**DATA FOR THIS TASK:**
========
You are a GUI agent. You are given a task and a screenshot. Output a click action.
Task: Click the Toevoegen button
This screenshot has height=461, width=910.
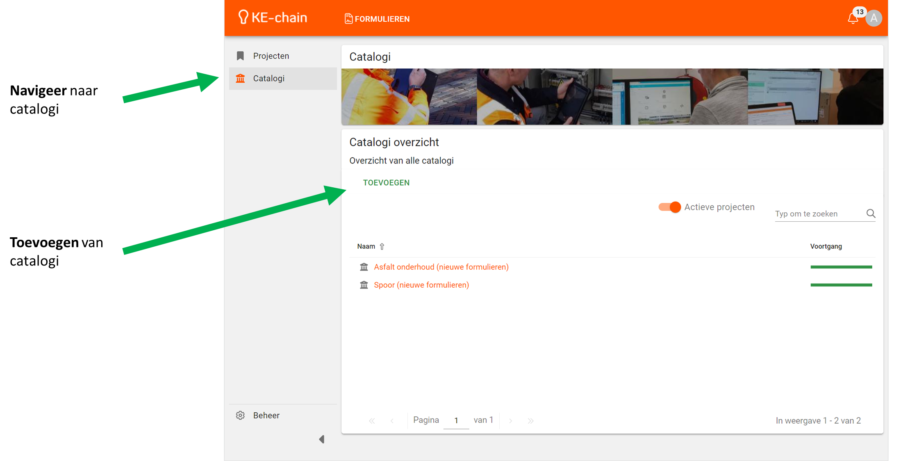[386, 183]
========
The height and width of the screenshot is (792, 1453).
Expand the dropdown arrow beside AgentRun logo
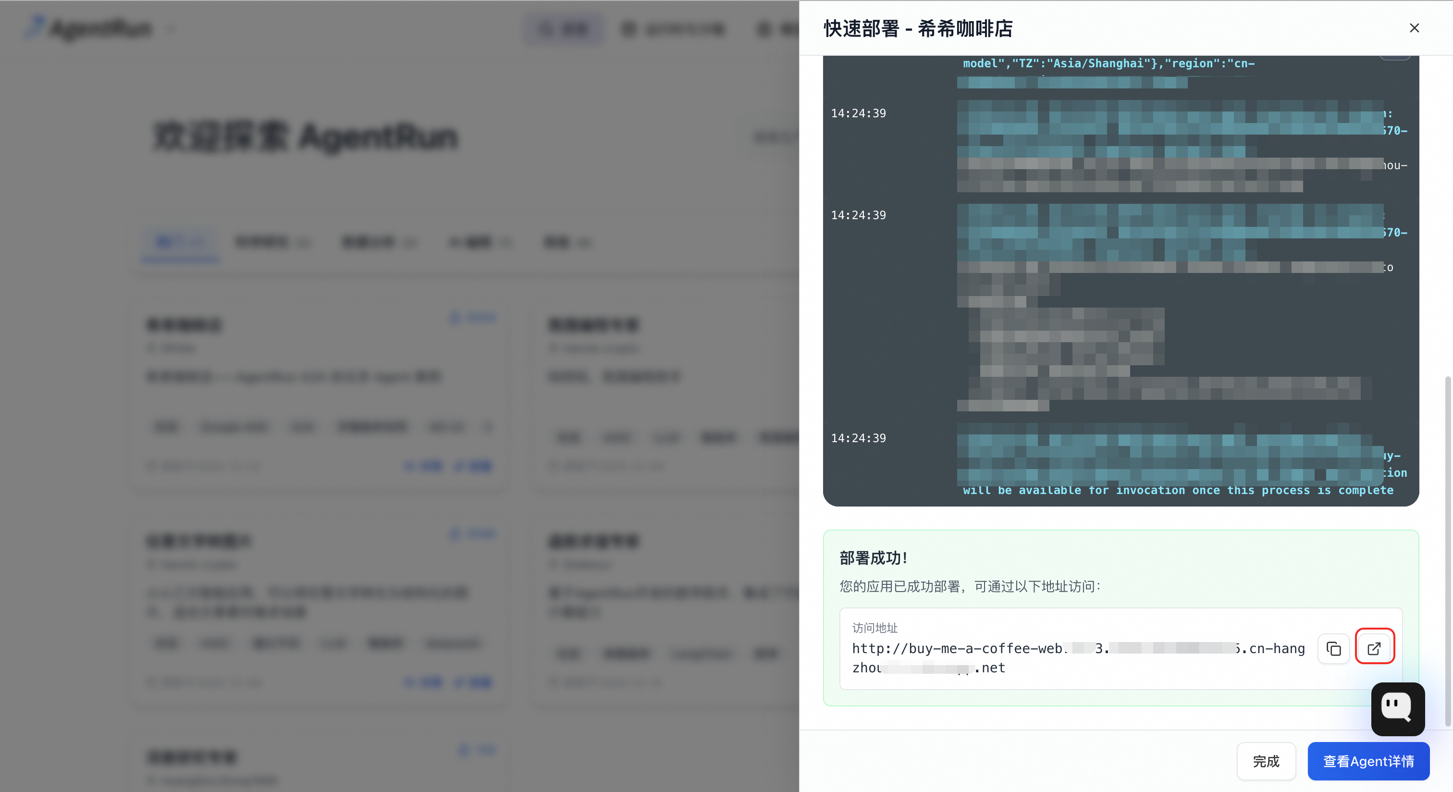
========
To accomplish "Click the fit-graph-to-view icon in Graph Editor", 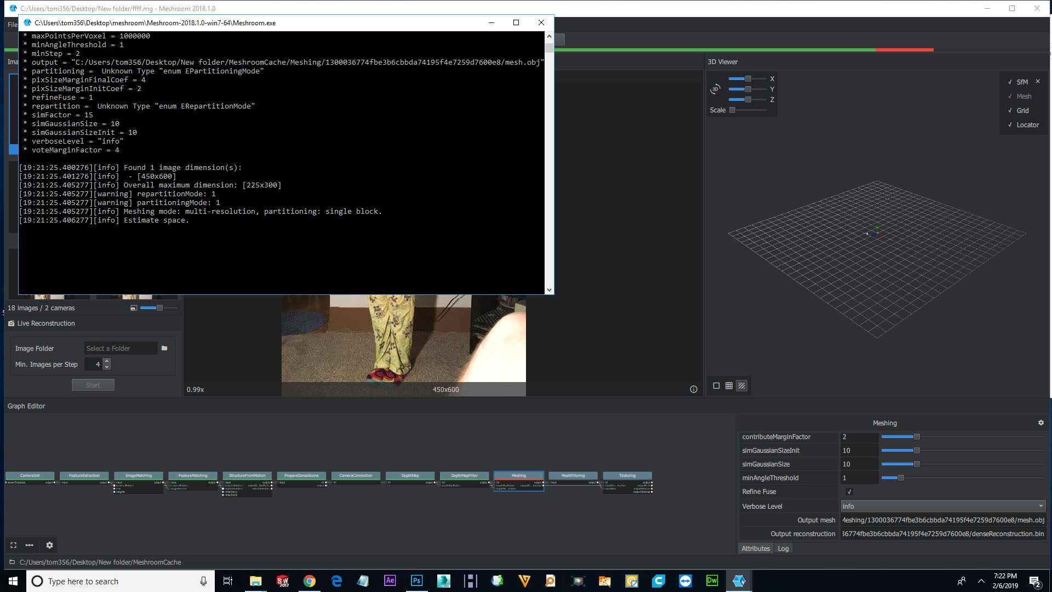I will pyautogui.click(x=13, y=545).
========
**WHAT IS NEEDED:**
Using the records above, write out exactly the lines between the one holding "The height and" and the one holding "Expand the dropdown", inclusive; leave everything else out.

**THE COMPLETED TASK:**
The height and width of the screenshot is (792, 1453).
Expand the dropdown arrow beside AgentRun logo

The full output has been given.